We believe that we are called to a common vision. The Biblical vision of shalom as God’s intention for creation is characterized by right relationships with God and with one another that result in harmony, wholeness, peace, well-being, joy and justice. Injustice and oppression on either the personal or social level are contrary to the vision of shalom.
We believe that diversity in creation and in humankind is a gift from God to challenge and enrich us. Celebrating our common vision and our diversity, we are called into community. Community is the crucible in which we learn to dialogue, to embrace diversity, and to seek to define the ethic of an active love.
We believe that conflict is a normal part of life and is, in fact, necessary for personal and social development. Conflict is a spiritual issue. When it is addressed constructively, conflict can provide opportunities for growth, new understanding and transformation.
We believe that conflict becomes destructive when, through attitudes, words and actions, it leads to exclusion, wounded self-esteem, broken relationships, loss of a sense of well-being, alienation, distrust, undue stress, misunderstanding, abuse and violation.
We believe that harm and violation are contrary to God’s will.
We believe that the Biblical concept of justice (sedeqah) and the teachings of Jesus are primarily concerned with the restoration of right relationships between God and people, and between people and each other, enabling the movement towards shalom. Often this means not a return to the status quo, but an improvement that addresses existing injustices and promotes growth, new understanding and transformation.
We believe that we are called to look to God’s action in Christ as normative. Through covenantal renewal and grace, God moves beyond wrath to the restoration of relationships. God’s love for us continues even when our behaviour must be denounced.
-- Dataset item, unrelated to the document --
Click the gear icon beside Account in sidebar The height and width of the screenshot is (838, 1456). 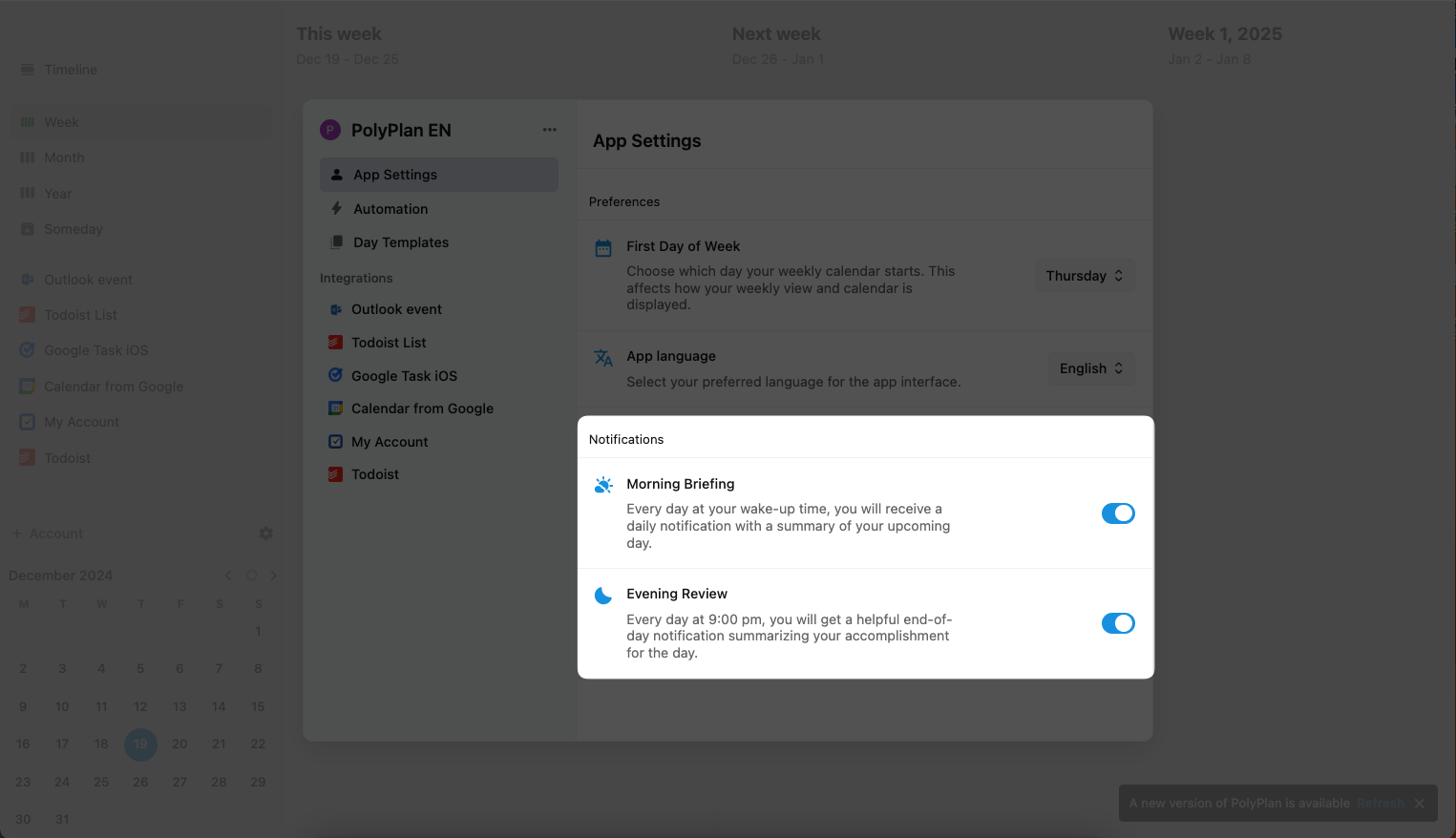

We believe we are called to restore broken relationships wherever they occur, and to practice ministries of healing and reconciliation. We believe that conflict can and should, whenever possible, be resolved in ways that are non-adversarial, and which emphasize accountability, inclusivity, understanding, reparation, tolerance, safety, respect for human dignity and forgiveness. Healing may not mean agreement.
We believe that conflict resolution through “winning” reflects an ethic of domination and control rather than the Christian ideal of love. To love one another is the ultimate challenge for Christians and for humankind, particularly in the midst of conflict. The church is called to be a transforming presence, to promote right relationships within its midst and in the world.
We believe in the movement of the Holy Spirit in our midst, reminding us that we can trust that the conflict and pain need not be the end, but part of the spiritual journey which can lead to places of wholeness and health for the people and congregations involved.
We believe that our response to conflict is a theological statement.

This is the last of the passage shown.